This invention relates to amorphous metal alloys. More specifically, this invention relates to amorphous iron-rich and nickel-rich chromium alloys which are corrosion-resistant, are stable to relatively high temperatures and which can be applied as coatings for the protection of less corrosion-resistant materials.
Highly corrosive environments require the use of materials which are able to withstand corrosive attack from these environments for extended periods of time. For example, blades and other components in turbines used to generate electrical power from steam recovered from geothermal sources must be able to function in an environment containing high concentrations of sulfur dioxide, chloride ions and other highly corrosive materials.
Corrosion-resistant coatings of amorphous iron-chromium and iron-chromium-nickel based alloys are presently available for the protection of substrates which are subject to attack by their environment. Most of these alloys are stabilized in the amorphous state by one or more of the metalloid elements such as B, C, Si and P. Amorphous or glassy alloys such as these, are very resistant to corrosive attack in a neutral or acid environment at temperatures below about 200.degree. C. At temperatures from 200.degree. to 400.degree. C. the alloy is stable, although it becomes less resistant to corrosive attack. However, annealing most of the alloys at temperatures above 400.degree. C. completely crystallizes the alloy. Once crystallized, the alloy loses its chemical inertness and is subject to corrosive attack just as any normal alloy would be.
In the Journal of Non-Crystalline solids 29 (1978), pages 61-65, the addition of Mo and W to a series of amorphous iron-chromium and iron-chromium-nickel-based stainless steel alloys stabilized with P and C is described. The article discloses that, although the corrosive rate was decreased due to the presence of the Mo and W in the alloy, it was the chromium which provided the most dramatic increase in corrosion resistance. Furthermore, the alloys were stabilized in the amorphous state by P and C, and were subject to crystallization when heated to the higher temperatures.

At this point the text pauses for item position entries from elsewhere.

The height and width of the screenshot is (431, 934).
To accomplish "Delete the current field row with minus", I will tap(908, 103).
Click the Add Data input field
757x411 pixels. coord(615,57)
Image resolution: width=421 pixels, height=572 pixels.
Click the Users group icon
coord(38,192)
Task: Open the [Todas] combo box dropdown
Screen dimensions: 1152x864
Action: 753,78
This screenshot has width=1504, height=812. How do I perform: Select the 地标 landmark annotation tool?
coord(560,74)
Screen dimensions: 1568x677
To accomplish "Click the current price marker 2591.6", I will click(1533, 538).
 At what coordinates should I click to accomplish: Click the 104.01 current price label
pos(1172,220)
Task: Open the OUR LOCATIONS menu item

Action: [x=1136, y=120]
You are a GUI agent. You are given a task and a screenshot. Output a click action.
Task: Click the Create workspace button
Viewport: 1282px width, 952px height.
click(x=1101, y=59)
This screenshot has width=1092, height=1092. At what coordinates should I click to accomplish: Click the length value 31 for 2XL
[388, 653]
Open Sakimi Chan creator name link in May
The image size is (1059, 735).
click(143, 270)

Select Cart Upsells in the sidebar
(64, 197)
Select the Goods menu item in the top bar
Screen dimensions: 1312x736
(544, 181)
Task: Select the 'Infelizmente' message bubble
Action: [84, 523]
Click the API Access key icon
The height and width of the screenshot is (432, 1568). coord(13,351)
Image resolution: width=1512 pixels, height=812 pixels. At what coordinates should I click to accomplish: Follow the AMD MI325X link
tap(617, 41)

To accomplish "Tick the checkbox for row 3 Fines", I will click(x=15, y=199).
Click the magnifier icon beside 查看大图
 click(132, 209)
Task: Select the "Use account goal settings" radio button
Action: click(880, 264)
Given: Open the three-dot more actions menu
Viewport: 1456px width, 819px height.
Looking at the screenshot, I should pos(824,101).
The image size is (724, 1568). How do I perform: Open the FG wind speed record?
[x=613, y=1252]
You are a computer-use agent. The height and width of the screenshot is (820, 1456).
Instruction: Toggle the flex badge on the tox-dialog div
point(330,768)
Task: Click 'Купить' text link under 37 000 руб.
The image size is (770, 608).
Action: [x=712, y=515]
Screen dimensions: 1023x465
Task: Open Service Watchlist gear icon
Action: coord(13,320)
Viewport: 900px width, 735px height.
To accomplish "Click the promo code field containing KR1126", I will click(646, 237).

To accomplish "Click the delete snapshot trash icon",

Thin films of amorphous 304 stainless steel (74% Fe, 18% Cr, 10% Ni, plus small amounts of P, Mn, S and Si) have also been reported in the Journal of Materials Science, 13 (1978) Letters. The films were sputter-deposited on biased substrates cooled to -196.degree. C. or maintained at near room temperature. The films were said to remain amorphous at temperatures up to 800.degree. to 900.degree. C. The films, however, were extremely thin, i.e. about 200 nm thick, to prevent crystallization and therefore are not suitable for substrate protection.